Author contributions

Carrying out the investigation, qPCR methodology, formal analysis, validation, visualization, original draft writing, software usage was LG; Conceptualization, Funding acquisition, project administration, supervision, writing – review & editing, was carried out by MDF, AFG. Contributing to additional laboratory work, formal analysis, writing (review & editing), MagPix and qPCR methods was SLP, SKW, WCC and DM.

Supplemental Figures

Supplemental Figure 1: Temperature profile for the 38 tanks from acclimation the day Atlantic salmon (Salmo salar) arrived at the Atlantic Veterinary College to adjusted temperatures needed for the study (10 °C or 20 °C) up until Time 2 for the 20 °C tanks.

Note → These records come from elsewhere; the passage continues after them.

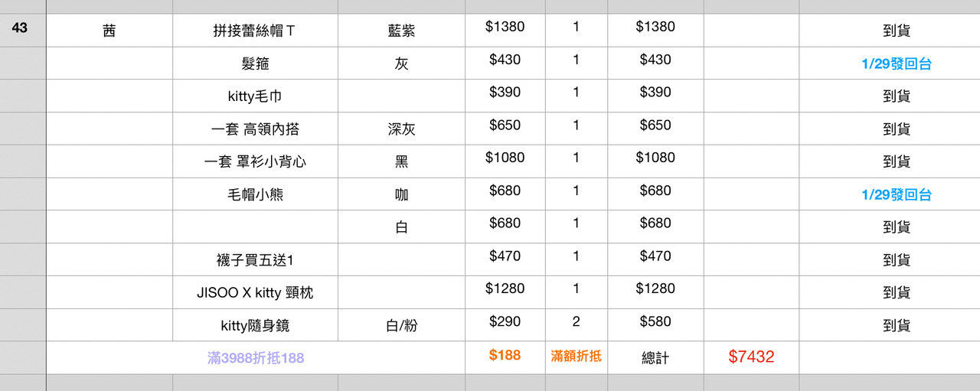Click the 深灰 color cell
This screenshot has width=980, height=391.
[401, 129]
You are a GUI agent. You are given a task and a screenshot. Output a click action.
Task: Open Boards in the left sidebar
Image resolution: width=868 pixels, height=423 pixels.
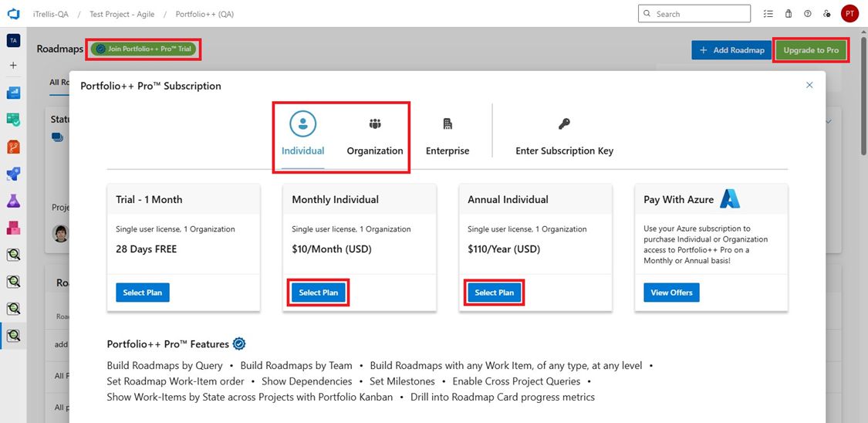tap(13, 120)
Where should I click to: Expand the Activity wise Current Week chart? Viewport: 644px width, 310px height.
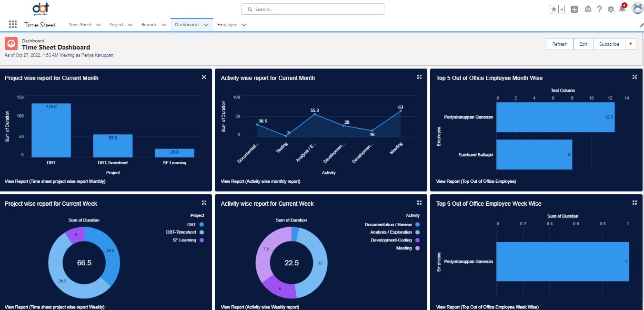(x=420, y=203)
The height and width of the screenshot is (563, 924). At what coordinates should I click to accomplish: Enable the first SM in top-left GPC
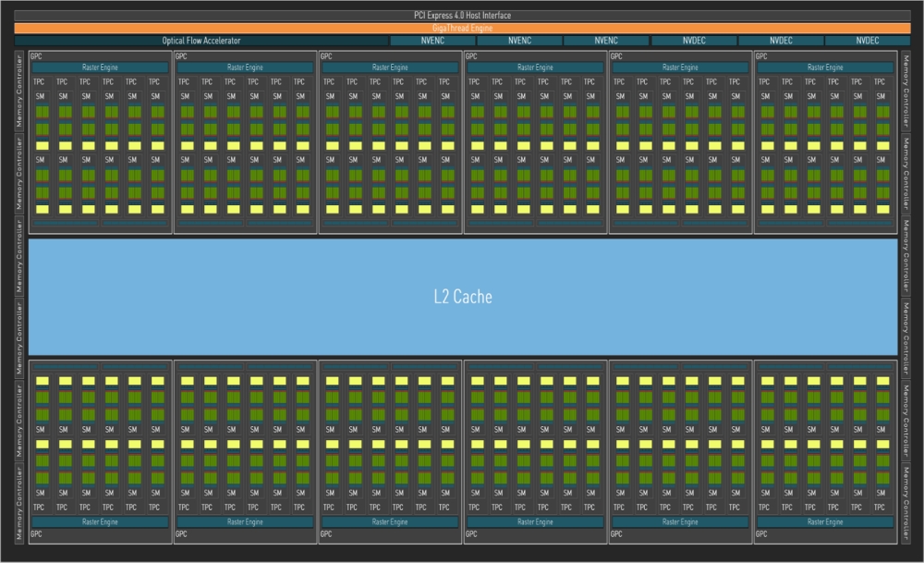(39, 94)
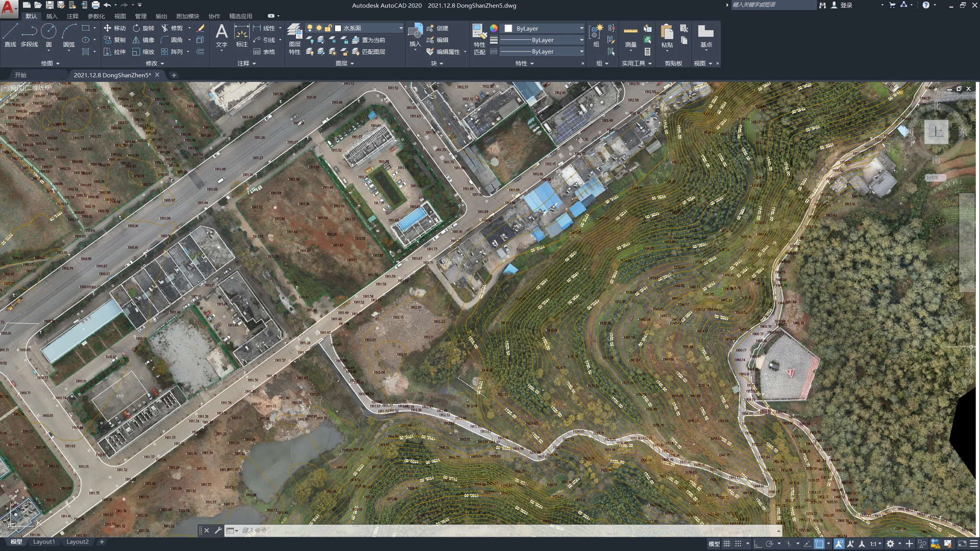The image size is (980, 551).
Task: Click the Paste (粘贴) clipboard icon
Action: (x=667, y=36)
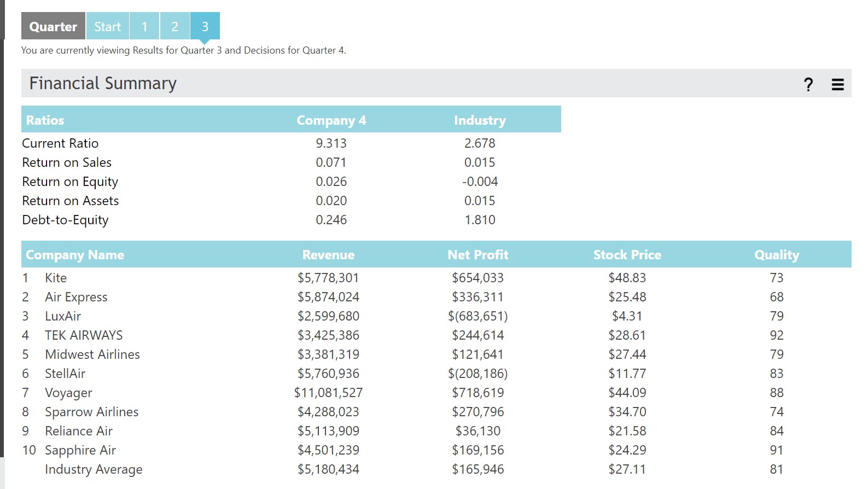Switch to the Start quarter tab

107,26
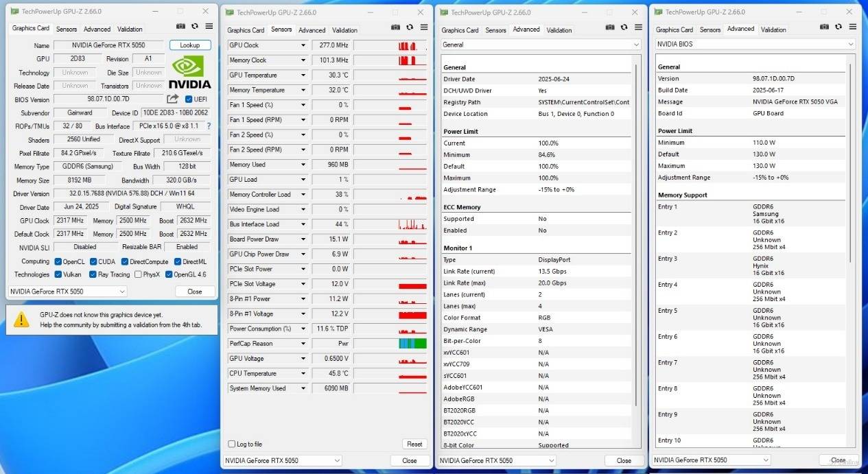Click the refresh icon in the Sensors window

[410, 27]
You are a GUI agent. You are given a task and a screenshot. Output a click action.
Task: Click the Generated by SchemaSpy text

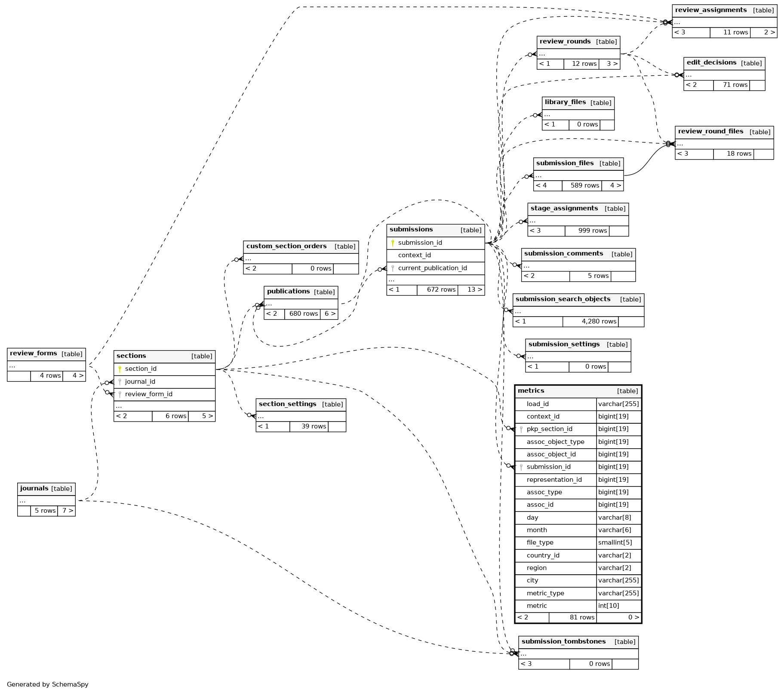(48, 684)
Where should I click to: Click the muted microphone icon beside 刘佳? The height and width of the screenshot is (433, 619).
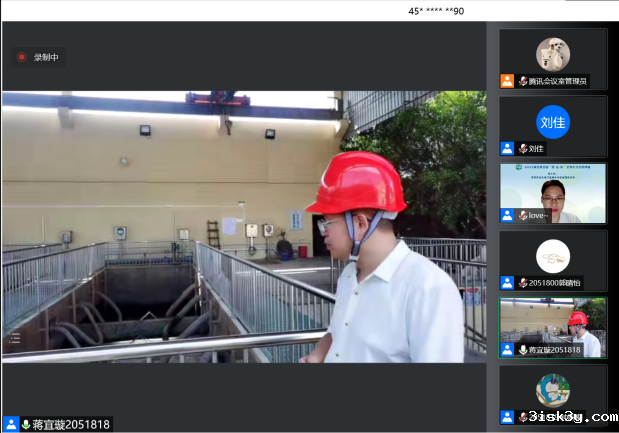coord(523,148)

Supplemental Figure 2: Cumulative daily percent survival at 10 °C (a) and 20 °C (b) for 20 families of Atlantic salmon infected with ISAv. (c-n) Individual family survival rate sin vaccinated and PBS-injected fish at both temperatures.

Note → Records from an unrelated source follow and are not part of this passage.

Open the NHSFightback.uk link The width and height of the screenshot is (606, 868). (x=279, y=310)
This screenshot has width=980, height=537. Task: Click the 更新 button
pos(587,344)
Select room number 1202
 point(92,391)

Supplemental Figure 3: Expression relative to reference (NRQ) of interleukin-12 (il12) at Time 2 in 6 families of Atlantic salmon (Salmo salar) smolts (head kidney) maintained at 10 °C or 20 °C and exposed to Infectious Salmon Anemia (ISAv). Letters indicate significant difference in gene expression (ANOVA, p ≤ 0.05).

Supplemental Figure 4: Expression relative to reference (NRQ) of mx1 at Time 2 in 6 families of Atlantic salmon (Salmo salar) smolts (head kidney at either 10 °C or 20 °C exposed to Infectious Salmon Anemia (ISAv). Letters indicate significant difference between the two temperature points in gene expression (ANOVA, p ≤ 0.05).

Supplemental Figure 5: Expression relative to reference (NRQ) of Interleukin-4/13A (il4/13a) at Time 2 in 6 genetic families in Atlantic salmon (Salmo salar) smolts (head kidney) maintained at either 10 °C or 20 °C and exposed to Infectious Salmon Anemia (ISAv). Letters indicate significant difference between families in gene expression (ANOVA, p ≤ 0.05).

Declaration of Competing Interest

Dr. Garber works with Huntsman Marine Science center and is in charge of their breeding program.

Data availability

• Data will be made available on request.